Zähl bis 90 (Gefährliche Seilschaften Folge 2)

Nachdem die Vorsitzender der Moderatenpartei in der vorherigen Folge einen überwältigen Wahlsieg erreicht hat, geht es nun um die Regierungsbildung. Brigitte Nyborg Christensen geht relativ optimistisch in die Verhandlungen, fragt sich aber, ob sie die richtige für den Job der Premierministerin ist. Die Verhandlungen erweisen sich rasch als äußerst kompliziert. Denn ihre männlichen Kollegen sind in dem Spiel um die Macht weitaus versierter. Obwohl Christensen die größte Partei im Parlament führt, erheben auch die Arbeiterpartei und die Liberalen den Anspruch, die Regierung zu führen. Christensen bleibt rasch nichts anderes mehr übrig, als sich mit dem Job der Wirtschaftsministerin abzufinden. So scheint es zumindest.

„Zähl bis 90“ kann das hohe Tempo des Pilotfilms aufrecht erhalten. Gleichzeitig beeindruckt die zweite Episode der Serie aber mit einer noch besseren Story als der Auftakt. In Deutschland stellt ganz klar der Kandidat der größten Koalitionspartei das Regierungsoberhaupt. Da Christensen nur auf wenig Verhandlungserfahrung zurückblicken kann, gehen alle anderen Parteien davon aus, sie über den Tisch ziehen zu können. Zu recht, denn Christensen muss tatsächlich erst einmal lernen, wie sie sich durchsetzen kann.

Die Folge dreht sich daher in erster Linie um die Hauptperson der Serie. Christensen ist von Beginn an von Selbstzweifeln geplagt. Einzig von ihrem Mann lässt sie sich regelmäßig aufbauen. Ihre Zuversicht sinkt rasch, als die Arbeiterpartei ihr die Gefolgschaft verweigert und verlangt, das Regierungsoberhaupt zu stellen. Da sie ein vermeintlich gutes Angebot der Arbeiterpartei erhält, ist sie durchaus gewillt es anzunehmen. Im Verlauf der Episode gelingt es ihr jedoch, aufgrund innerer Streitigkeiten in der Arbeiterpartei, diese zu überlisten. Mithilfe ihres Mentors Bent Sejrø gelingt es ihr am Ende das Koalitionsspiel zu gewinnen.

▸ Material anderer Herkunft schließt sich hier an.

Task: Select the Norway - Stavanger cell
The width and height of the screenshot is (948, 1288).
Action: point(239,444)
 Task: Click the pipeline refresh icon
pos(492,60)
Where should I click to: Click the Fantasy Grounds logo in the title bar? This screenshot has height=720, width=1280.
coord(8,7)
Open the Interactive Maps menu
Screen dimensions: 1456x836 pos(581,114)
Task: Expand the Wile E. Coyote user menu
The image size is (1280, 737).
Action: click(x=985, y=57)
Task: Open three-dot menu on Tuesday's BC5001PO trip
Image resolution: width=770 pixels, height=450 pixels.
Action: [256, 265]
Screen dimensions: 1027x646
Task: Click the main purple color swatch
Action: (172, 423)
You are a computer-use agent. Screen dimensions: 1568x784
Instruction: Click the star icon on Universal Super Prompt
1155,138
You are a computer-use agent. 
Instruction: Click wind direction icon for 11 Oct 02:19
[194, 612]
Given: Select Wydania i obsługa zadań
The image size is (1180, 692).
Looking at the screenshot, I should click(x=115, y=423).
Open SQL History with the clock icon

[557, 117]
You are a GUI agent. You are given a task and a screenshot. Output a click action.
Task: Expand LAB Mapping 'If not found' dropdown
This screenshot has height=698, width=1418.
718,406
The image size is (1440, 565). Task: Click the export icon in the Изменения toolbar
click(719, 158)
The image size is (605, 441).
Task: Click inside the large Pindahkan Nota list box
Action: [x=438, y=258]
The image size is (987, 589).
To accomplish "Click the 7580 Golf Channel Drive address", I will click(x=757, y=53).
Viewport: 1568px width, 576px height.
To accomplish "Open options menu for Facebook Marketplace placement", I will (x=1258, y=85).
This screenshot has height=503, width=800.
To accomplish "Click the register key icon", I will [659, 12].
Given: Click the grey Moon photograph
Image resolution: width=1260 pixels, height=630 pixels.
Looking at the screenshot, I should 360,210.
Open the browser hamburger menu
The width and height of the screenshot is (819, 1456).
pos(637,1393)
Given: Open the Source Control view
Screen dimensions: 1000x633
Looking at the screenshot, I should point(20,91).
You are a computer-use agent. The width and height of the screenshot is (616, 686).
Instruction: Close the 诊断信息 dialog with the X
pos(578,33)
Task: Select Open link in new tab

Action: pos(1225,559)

Dabei muss Christensen durch Hochs und Tiefs gehen, wird aber insbesondere von ihrer Familie sehr unterstützt. Gleichzeitig zeigt sich jedoch bereits in dieser Folge, dass sie aufgrund ihrer Arbeit, ihre Familie arg vernachlässigt. Das wird sicherlich eine weitere Entwicklung nach sich ziehen.

Nicht vergessen wird die Handlung um den gefeuerten Spin-Doktor Christensens, Juul, und die Journalistin Katrine Fønsmark. Hier wird sich nur wenig auf den Journalismus konzentriert. Einzig die Szene, in der eine geschasste Journalistin Fønsmark vorhält, die junge Generation wäre nur noch fernsehgeil und nicht mehr an investigativem Journalismus interessiert, bezieht sich darauf. Dennoch ist dieser Handlungsstrang mitreißend, da die Charaktere authentisch wirken und man Interesse an ihrem Schicksal entwickelt.

Koalitionsverhandlungen können spannend sein. „Zähl bis 90“ bietet ein breites Spektrum an politischen Intrigen, Machtspielchen und männlichem Gockel-Verhalten. Dem gegenüber steht Christensen, die anfänglich naiv, im Laufe der Episode einige Methoden ihrer männlichen Kollegen übernimmt und sie mit ihrer eigenen idealistischen Art mischt. Letztlich spielt sie die Männer mit ihren eigenen Methoden aus.

Mit der zweiten Episode ist Christensen, nachdem sie einiges an Lehrgeld zahlen musste, zur Premierministerin geworden. Neben den beeindruckend spannend inszenierten Koalitionsverhandlungen überzeugen auch die persönlichen Handlungen um Christensens Familien und die Journalistin Fønsmark. Besonders Highlights sind zudem die internen Schwierigkeiten der Arbeiterpartei, die Christensen für sich ausnutzt und eine Szene, in der Christensen mit der Liberalen Partei kurz verhandelt. „Zähl bis 90“ ist eine äußerst spannende Folge ohne Schwächen und setzt den sehr guten Kurs der Serie souverän fort.